COLMlambert Like ‘Father Ted’ in reverse
READING the further revelations of FAS foolishness and frippery last week, a thought struck me: it’s a bit like Father Ted. But in reverse.
The Reverend Crilly of Craggy Island regulary protested that ‘the money was just resting in my account’ whenever there was a real or perceived question mark over his financial integrity.
So, he apparently had the money, but wasn’t spending it. The flip side of that is what the FAS boys were up to for years: spend loads of money that’s not your own, and then just put it down as expenses.
That’s bad enough, but what really brings the FAS debacle into Ted territory is the discovery of the car raffle that never was.
You may remember that Ted once tried to raffle off a Rover 200 to raise money to fix the roof of Craggy Island parochial house. Himself and Dougal ended up banjaxing the car though when they tried to fix a small dent by giving it a few gentle taps with a hammer - only to keep going until the whole thing was more battered than last week’s sausages in a bad takeaway. So Ted had to try fix the raffle for Dougal to win the car, but it didn’t go according to plan, Fr Jack ended up crashing the car anyway, and the three priests and Mrs Doyle had to endure a long winter of rain pouring in through the leaky roof.
But at least Ted actually had a car to try give away – not like the FAS lads, who came up with the idea of raffling a car and who paid over money for it, but who never actually got anything at all for it.
The fiasco happened around the time of the Opportunities 2000 exhibition in the RDS, and saw €9,200 being paid to some unnamed motor dealer for what should have been the prize. But nobody thought of getting a licence to hold a raffle, so no raffle ever took place, and nobody ever took delivery of a car, even though the money was never reclaimed. So there was a nice little windfall there for some car salesman who must surely have allowed himself another little smile at the memory of it when the revelation came out in the Comptroller and Auditor General’s report last week.

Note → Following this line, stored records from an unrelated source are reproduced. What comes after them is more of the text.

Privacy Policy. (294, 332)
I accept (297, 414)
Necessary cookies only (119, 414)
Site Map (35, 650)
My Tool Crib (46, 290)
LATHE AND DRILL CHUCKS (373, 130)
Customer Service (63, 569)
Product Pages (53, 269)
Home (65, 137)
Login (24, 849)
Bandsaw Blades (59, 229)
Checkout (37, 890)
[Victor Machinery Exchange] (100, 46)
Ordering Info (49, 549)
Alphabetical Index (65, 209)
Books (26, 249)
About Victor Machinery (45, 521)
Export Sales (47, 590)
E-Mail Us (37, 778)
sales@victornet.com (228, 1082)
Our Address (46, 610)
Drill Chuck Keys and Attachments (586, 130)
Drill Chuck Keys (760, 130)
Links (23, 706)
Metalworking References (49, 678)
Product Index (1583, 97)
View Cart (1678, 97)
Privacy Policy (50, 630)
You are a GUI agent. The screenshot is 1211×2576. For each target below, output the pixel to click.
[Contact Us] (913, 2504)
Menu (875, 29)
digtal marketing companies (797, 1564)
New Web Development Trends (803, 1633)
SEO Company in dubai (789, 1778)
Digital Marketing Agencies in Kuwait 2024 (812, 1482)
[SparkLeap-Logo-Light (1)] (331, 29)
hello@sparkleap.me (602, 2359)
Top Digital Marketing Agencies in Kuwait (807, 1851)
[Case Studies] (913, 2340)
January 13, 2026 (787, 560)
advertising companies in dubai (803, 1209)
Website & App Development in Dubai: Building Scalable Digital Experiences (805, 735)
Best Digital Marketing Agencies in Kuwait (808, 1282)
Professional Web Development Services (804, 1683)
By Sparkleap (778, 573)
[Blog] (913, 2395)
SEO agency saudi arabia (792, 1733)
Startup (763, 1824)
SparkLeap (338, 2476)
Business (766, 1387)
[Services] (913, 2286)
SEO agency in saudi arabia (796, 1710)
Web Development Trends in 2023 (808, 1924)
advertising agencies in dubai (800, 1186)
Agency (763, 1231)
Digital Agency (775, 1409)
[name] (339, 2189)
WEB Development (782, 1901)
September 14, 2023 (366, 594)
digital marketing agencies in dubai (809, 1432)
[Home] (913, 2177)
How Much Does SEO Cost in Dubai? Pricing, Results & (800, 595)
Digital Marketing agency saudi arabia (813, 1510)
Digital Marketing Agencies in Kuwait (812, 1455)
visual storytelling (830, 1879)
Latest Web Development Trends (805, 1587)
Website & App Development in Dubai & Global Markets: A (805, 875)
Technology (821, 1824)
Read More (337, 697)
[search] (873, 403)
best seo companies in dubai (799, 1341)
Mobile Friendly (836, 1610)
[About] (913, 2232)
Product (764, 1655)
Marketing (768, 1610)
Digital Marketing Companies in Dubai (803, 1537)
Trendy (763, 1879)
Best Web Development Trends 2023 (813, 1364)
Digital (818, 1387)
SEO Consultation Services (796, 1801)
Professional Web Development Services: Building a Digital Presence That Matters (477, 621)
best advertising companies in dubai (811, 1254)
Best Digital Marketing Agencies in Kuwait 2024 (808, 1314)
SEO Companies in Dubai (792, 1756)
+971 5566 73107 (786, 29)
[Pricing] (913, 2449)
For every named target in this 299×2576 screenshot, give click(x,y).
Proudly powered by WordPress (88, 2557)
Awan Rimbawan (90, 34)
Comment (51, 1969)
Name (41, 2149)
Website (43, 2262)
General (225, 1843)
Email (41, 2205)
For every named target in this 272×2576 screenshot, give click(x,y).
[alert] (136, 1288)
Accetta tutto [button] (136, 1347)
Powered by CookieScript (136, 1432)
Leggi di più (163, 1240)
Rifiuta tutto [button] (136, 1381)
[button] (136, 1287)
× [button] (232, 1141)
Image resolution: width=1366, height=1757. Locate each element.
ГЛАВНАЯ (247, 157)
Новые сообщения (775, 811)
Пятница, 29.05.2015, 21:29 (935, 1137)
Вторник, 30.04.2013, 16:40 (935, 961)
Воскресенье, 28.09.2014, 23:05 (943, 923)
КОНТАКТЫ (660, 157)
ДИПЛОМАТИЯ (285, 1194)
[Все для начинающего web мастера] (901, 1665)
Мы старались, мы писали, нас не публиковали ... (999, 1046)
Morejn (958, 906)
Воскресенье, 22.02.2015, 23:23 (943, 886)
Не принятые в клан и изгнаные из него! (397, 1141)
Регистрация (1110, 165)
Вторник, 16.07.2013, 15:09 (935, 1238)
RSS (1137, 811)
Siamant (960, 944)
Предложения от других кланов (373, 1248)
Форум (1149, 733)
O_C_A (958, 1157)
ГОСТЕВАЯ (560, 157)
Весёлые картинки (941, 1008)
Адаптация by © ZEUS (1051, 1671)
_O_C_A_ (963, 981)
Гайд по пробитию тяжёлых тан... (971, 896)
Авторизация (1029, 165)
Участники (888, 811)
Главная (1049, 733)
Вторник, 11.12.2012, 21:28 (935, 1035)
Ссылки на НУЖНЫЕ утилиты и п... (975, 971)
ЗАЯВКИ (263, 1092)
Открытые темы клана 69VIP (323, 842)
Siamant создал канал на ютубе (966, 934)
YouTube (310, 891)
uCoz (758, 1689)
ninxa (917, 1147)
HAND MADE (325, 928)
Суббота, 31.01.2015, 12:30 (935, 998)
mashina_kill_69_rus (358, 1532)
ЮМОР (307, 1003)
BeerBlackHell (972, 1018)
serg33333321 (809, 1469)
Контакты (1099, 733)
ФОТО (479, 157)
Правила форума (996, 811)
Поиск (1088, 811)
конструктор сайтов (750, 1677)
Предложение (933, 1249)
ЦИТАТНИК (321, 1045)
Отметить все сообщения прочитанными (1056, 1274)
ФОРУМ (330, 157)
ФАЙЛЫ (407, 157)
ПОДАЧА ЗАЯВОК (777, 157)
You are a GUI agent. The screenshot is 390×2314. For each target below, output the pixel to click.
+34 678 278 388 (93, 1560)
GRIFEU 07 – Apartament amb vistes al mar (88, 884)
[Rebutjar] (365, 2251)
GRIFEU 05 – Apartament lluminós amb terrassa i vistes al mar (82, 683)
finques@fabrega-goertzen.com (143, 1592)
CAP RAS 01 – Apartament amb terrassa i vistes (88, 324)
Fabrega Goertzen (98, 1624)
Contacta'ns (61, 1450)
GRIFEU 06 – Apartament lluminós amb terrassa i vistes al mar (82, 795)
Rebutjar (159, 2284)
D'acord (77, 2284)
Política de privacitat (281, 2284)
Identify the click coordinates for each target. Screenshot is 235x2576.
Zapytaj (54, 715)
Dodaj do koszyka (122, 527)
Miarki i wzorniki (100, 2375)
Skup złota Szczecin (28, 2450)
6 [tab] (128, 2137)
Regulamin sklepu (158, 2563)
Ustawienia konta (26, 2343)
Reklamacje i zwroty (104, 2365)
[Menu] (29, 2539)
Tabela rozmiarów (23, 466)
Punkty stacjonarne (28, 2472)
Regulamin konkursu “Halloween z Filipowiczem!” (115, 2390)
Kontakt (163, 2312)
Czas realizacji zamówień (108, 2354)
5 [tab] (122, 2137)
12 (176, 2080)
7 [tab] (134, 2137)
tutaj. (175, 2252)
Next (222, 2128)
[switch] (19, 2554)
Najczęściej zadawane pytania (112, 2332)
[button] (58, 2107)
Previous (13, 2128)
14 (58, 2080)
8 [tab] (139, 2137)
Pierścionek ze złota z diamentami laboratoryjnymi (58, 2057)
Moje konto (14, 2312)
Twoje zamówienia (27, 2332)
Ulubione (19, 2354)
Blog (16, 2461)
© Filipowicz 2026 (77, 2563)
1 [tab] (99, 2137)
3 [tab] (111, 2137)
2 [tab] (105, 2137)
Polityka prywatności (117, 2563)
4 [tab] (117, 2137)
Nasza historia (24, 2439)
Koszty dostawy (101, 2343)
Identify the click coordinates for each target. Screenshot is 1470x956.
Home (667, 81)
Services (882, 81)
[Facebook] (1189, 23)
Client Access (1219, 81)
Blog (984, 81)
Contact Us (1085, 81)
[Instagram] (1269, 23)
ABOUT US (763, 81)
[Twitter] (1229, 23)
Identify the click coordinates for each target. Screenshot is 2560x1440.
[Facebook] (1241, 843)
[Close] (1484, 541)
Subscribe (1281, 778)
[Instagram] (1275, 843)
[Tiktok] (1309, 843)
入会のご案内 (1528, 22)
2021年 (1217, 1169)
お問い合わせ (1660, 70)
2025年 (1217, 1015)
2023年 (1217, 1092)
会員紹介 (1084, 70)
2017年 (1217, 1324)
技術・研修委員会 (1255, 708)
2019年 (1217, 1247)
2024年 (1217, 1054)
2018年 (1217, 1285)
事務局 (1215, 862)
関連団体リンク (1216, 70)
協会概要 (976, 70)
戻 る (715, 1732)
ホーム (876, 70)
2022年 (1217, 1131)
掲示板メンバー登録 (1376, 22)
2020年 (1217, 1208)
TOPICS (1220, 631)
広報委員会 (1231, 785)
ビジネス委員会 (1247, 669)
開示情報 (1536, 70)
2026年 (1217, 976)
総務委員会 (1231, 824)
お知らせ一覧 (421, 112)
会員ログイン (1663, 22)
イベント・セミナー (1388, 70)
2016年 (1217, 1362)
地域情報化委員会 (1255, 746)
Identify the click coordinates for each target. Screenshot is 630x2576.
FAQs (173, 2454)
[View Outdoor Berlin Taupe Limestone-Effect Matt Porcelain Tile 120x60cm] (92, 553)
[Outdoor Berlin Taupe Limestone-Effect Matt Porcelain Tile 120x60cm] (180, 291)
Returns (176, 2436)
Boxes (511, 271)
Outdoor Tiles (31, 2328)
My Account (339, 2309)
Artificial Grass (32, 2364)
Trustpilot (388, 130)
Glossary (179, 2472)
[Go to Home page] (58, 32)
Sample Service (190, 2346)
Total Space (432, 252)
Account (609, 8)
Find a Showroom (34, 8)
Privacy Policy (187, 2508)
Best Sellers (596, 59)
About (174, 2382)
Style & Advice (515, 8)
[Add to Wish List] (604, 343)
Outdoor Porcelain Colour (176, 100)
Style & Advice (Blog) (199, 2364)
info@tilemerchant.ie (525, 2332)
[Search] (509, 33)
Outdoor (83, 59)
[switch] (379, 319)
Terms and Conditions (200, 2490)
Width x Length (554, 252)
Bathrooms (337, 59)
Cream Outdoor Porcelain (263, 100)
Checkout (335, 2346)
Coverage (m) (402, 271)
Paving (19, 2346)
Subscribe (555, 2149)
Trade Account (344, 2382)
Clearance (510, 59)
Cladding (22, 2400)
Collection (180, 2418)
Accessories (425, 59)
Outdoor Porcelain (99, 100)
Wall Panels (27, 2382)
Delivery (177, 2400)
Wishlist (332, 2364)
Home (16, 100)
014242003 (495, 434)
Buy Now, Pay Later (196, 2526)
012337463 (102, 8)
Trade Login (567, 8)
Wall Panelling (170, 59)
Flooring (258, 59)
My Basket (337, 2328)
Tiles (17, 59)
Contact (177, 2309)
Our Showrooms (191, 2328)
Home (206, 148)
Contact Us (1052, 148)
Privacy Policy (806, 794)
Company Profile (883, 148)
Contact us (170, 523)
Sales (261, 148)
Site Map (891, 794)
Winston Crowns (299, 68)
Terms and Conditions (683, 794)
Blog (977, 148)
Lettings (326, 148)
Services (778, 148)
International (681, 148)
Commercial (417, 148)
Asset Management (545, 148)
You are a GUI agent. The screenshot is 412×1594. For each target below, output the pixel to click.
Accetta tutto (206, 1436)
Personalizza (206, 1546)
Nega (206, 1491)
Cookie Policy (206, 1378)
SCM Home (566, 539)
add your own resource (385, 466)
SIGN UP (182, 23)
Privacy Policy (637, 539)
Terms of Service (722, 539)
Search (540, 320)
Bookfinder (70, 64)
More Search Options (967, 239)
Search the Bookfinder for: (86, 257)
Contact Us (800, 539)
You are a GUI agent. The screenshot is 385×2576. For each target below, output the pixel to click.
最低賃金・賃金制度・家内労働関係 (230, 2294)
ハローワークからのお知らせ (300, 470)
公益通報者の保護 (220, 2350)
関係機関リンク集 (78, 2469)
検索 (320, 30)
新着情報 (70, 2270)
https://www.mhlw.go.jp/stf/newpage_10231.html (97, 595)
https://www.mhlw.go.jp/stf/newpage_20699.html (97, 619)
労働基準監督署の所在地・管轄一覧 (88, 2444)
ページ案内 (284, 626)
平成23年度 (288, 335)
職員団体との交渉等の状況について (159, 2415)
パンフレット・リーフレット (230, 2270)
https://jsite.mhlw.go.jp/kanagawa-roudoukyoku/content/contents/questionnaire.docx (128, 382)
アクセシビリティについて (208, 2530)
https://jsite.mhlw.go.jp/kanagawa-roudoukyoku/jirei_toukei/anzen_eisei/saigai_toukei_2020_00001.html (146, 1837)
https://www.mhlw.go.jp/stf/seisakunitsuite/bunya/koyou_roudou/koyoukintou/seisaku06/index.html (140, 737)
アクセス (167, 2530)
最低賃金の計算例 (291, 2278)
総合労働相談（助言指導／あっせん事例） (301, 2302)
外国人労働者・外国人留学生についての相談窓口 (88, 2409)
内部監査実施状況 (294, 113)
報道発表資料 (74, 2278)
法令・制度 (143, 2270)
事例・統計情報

Of course, there was much bigger wastage at FAS too, such as €600,000 on television adverts that were never aired and as much again on various goods and services which were never delivered, but they’re right out of Ted’s league. Still, it shows the inordinate amount of waste that took place during the boom times, never mind the expenses claimed by officials such as Greg Craig: over €400,000 in eight years, including nearly €50,000 in restaurants and bars in Dublin, New York, Brussels, Florida, Moscow and Warsaw; over €157,000 on flights, mainly first class, around the globe; and hotel bills of over €176,000.
Those expenses are right up there in Ceann Comhairle John O’Donoghue territory.
And mention of O’Donoghue brings us neatly back again to Father Ted.
Because both Ted and O’Donoghue are grey-haired chancers from somewhere out west. A right pair of cowboys.